Por Francisco de Asís López Sanz
Asistiendo a una reunión de donantes en Dili como jefe de la cooperación española, AECID, en 2010, vi un desafío que a menudo pasa desapercibido en el ámbito del desarrollo: incluso los datos brillantes y los modelos económicos perfectos pueden ignorar la dimensión humana. Una mente brillante, Jeffrey Sachs, estaba allí presentando diapositivas llenas de cifras, gráficos y proyecciones: técnica y académicamente impecables. Sin embargo, aquellos datos sin alma me parecían incompletos si no consideraban a las personas que vivían dentro de ellos.

Así fue como concebí algo inusual para AECID: la primera exposición dedicada a las Uma Lulik, las Casas Sagradas, columna vertebral espiritual y social de las comunidades timorenses. Estas casas representan la ancestralidad, el parentesco y los lazos invisibles que sostienen el vínculo entre el cielo y la tierra. Mi embajadora, Aurora Bernáldez, era escéptica, incluso cuando Portugal y la UE aceptaron sumarse a la iniciativa.
“Paco, no creo que esta sea una propuesta útil”.
Me mantuve firme de todos modos.
Entonces añadió: “De acuerdo. Confío en tu criterio, así que adelante”. Su confianza marcó la diferencia.
El lanzamiento de la exposición fue transformador. Embajadores y miembros del Gobierno de Timor-Leste se acercaron a Aurora para reconocer la “extraordinaria” iniciativa de AECID que ponía en valor el núcleo mismo del tejido cultural de la sociedad timorense. Más tarde, la embajadora Bernáldez me dijo: “Déjame retirar lo dicho. No pensé que esto fuera a dar frutos: tenías razón”.

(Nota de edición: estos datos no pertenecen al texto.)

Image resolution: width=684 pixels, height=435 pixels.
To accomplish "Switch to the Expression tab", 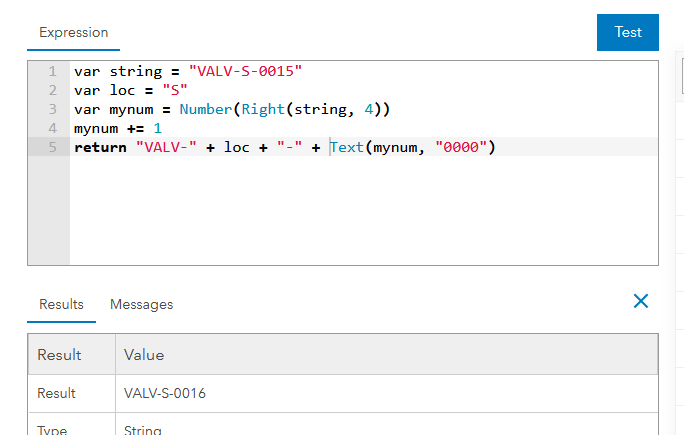I will (73, 33).
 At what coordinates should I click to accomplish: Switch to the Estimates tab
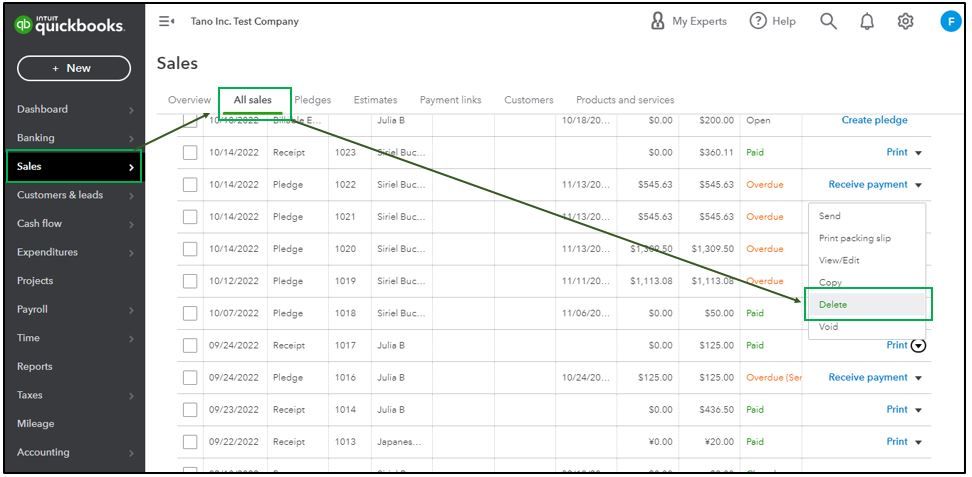click(x=375, y=100)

La empatía cultural cobró importancia mientras sembrábamos las semillas de lo que años después sería “Team Europe”. Con ayuda de antropólogos de A Coruña, redactamos su discurso en portugués, no en inglés. Ella dudó: “No hay muchos lusófonos aquí; ¿no sería más fácil en inglés?”. Le expliqué que la lengua portuguesa cargaba historia y emoción en Timor-Leste: se convertiría en la primera embajadora española en hacerlo allí. Sí, importaba. Tras el evento, el jefe del IPAD nos llamó, visiblemente emocionado, para expresar su gratitud. Aquella decisión pequeña y deliberada resonó profundamente en Portugal.
Por tanto, la lección es simple pero poderosa: al analizar actores, no presumas de recursos. Muestra tu corazón. Conecta con el corazón de quienes finalmente serán tus socios o tu razón de ser. La empatía auténtica genera confianza y legitimidad con mucha más eficacia que cualquier nota conceptual o presentación.

El mapeo de actores sigue siendo necesario—comprender influencias, intereses y roles institucionales—pero no basta. El éxito llega cuando las soluciones técnicas se encuentran con las realidades; cuando los programas reflejan no solo lo que la gente necesita, sino quiénes son.
El desarrollo —e incluso la diplomacia— consiste en escuchar primero, observar después y actuar con criterio. Los números nos dicen qué está pasando; la cultura nos dice por qué. Y en Dili, la embajadora doña Aurora Bernáldez nos recordó que la empatía y el respeto cultural son las herramientas más poderosas para lograr un impacto sostenible.